*WHAT THIS TASK INVOLVES*:
Hand back, word for word, the lines from the one containing "Open the user avatar menu in Reddit header" to the end of the records, both included, and leave out pictures.

[DATA EXCERPTS]

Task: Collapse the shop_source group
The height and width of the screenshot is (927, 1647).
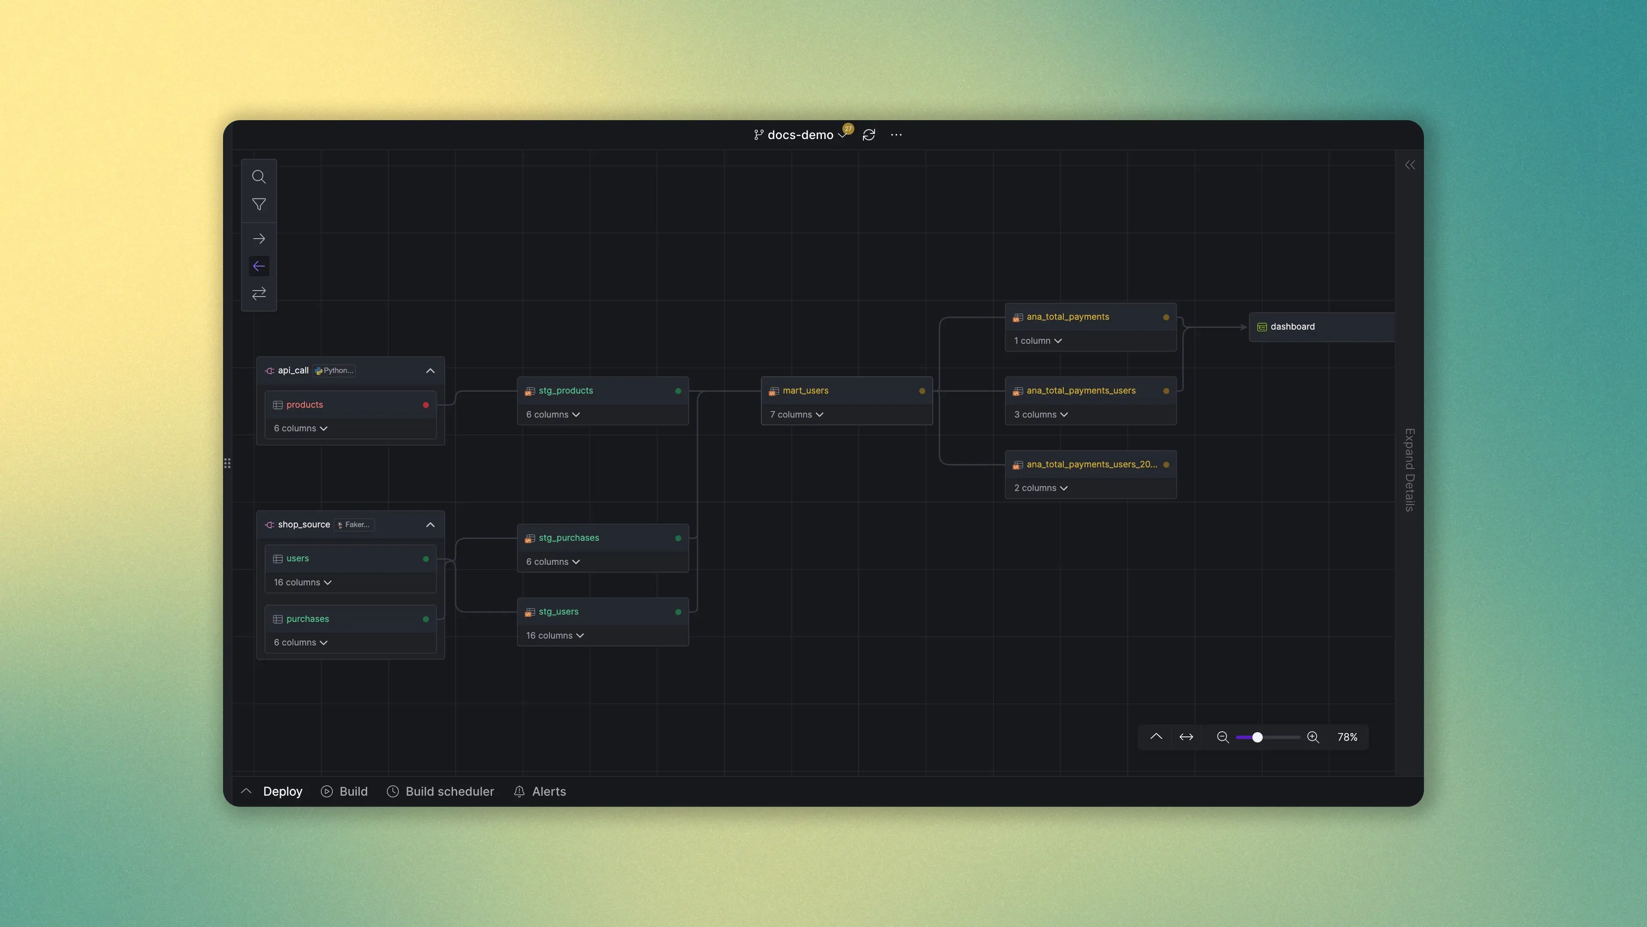Action: [430, 525]

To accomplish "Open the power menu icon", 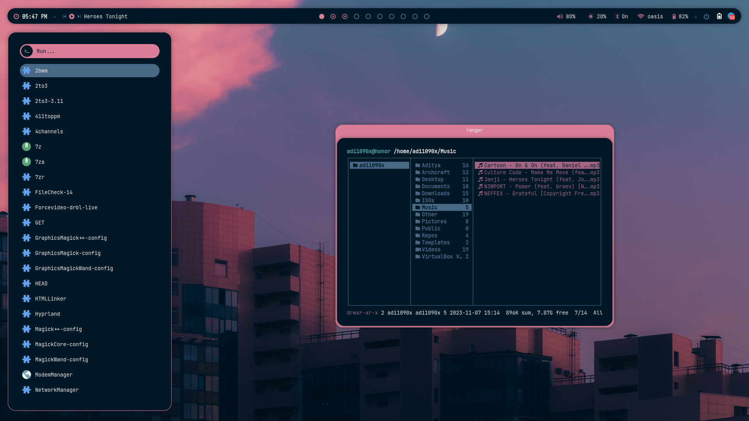I will 706,16.
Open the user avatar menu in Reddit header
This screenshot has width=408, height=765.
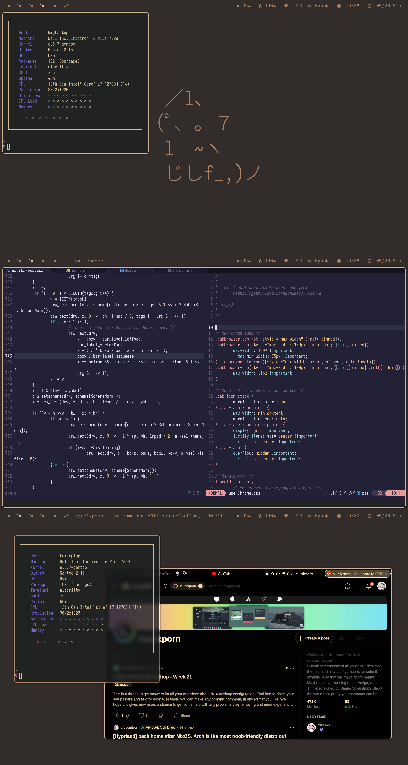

[/DATA EXCERPTS]

*THE ANSWER*:
Open the user avatar menu in Reddit header
This screenshot has width=408, height=765.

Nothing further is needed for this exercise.